Using the uniform continuity of g we have
(for all e2 > 0)(exists d2 > 0)(for all x,y in R) |x-y| < d2 -> |g(x) - g(y)| < e2.
So let e2 > 0, obtain the desired d2 > 0, and take x,y with |x-y| < d2. Then:
| (f * g)(x) - (f * g)(y) | = | integral from a to b of f(z) (g(x-z) - g(y-z)) dz |
<= integral from a to b of |f(z) (g(x-z) - g(y-z))| dz
= integral from a to b of |f(z)| |g(x-z) - g(y-z)| dz
< integral from a to b of |f(z)| e2 dz
= Me2
where M = integral from a to b of |f(z)| exists and is finite by assumption.
(Now comes the weird part.)
Setting e2 = e1/M, obtain d2 using the continuity of g, then set d1=d2. Then if |x-y| < d1, from the above |(f * g)(x) - (f * g)(y)| < M e1/M = e1 as desired. Thus f*g is continuous at every point.

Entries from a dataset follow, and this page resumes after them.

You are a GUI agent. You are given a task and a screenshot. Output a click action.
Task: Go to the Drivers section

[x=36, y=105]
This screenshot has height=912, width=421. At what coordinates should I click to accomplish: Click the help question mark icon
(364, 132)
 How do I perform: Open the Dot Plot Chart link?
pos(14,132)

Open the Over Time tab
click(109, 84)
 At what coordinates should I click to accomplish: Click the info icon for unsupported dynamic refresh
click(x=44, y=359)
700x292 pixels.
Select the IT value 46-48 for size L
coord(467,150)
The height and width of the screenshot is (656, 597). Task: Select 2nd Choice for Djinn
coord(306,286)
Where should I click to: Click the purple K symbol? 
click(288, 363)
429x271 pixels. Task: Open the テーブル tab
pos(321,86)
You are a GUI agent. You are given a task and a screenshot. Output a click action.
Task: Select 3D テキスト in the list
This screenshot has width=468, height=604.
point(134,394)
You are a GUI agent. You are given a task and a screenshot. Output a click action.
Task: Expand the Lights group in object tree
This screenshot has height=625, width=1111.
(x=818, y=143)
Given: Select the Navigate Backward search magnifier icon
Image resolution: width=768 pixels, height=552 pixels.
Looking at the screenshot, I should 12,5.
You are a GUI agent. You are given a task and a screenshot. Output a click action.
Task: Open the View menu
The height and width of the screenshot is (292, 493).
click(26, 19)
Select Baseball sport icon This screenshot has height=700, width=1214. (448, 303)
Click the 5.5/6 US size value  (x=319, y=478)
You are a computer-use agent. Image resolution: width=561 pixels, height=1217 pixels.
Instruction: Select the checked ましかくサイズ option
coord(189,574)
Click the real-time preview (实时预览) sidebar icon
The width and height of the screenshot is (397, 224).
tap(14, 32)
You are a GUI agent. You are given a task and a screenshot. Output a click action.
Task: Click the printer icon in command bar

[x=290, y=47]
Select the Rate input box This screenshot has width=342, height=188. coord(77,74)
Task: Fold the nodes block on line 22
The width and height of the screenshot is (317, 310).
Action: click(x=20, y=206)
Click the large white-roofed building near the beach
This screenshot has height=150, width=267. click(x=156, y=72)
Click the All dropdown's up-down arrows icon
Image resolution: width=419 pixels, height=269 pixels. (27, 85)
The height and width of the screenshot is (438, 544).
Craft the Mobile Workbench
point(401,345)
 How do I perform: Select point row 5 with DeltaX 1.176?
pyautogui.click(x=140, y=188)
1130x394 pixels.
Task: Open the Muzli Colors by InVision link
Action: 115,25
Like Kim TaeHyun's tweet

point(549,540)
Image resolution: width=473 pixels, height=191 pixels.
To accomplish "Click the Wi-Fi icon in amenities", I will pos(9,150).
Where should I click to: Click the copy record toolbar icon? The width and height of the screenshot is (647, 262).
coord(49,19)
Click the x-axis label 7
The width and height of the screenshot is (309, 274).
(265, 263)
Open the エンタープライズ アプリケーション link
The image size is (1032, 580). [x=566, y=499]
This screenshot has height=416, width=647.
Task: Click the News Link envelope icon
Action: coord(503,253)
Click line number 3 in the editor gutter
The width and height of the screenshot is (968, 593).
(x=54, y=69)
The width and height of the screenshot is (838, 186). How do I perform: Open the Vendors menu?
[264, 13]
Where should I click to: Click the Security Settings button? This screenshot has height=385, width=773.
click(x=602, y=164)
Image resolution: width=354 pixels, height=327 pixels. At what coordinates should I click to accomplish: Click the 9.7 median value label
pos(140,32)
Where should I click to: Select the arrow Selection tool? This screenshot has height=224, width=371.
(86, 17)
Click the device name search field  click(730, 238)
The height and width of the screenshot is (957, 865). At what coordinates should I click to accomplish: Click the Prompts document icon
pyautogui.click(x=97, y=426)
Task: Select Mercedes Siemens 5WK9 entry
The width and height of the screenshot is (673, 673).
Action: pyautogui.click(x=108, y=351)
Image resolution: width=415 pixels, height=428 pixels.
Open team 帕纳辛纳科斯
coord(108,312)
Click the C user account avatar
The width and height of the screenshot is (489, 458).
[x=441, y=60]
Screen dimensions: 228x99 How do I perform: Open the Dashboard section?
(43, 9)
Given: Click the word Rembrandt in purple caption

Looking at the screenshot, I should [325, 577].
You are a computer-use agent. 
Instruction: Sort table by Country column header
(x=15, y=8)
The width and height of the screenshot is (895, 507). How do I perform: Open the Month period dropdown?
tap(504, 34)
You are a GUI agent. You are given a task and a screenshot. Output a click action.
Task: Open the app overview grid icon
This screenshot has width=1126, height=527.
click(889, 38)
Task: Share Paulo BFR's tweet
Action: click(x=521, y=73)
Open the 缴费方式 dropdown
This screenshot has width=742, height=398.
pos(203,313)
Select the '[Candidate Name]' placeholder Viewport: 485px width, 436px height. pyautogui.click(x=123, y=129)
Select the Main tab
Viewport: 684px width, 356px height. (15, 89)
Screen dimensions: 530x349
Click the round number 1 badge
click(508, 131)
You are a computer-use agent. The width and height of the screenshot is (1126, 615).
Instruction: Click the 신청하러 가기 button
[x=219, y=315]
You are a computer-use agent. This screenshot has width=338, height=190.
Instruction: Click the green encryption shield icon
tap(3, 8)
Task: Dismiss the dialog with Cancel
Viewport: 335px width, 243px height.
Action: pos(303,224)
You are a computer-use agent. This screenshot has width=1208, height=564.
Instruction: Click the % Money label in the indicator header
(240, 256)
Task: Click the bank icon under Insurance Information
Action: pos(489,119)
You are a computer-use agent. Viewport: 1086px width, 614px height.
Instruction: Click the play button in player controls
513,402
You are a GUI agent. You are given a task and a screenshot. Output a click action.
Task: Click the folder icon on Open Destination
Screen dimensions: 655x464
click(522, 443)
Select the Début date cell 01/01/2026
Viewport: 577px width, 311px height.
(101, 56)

What is weird here is that we're playing with e2 and d2 as if they're real. e1 and d1 are interacted with as the quantifier structure suggests: you introduce e1, do some work, and find a valid value of d1. But e2 is now instantiated (in this case in a trivial way, thankfully) under the e1 quantifier, and then d2 is instantiated under the e2 quantifier, followed by folding back up to obtain the original statement. None of this instantiation is "real", it's all syntactic, but we operate better when objects appear to be concrete. This is all ultimately valid reasoning, and indeed can be compressed so that everything is in normal form, but syntactically it's very strange, because it's analogous to {da goi ko'a}, which as I think most of us know doesn't actually make any sense.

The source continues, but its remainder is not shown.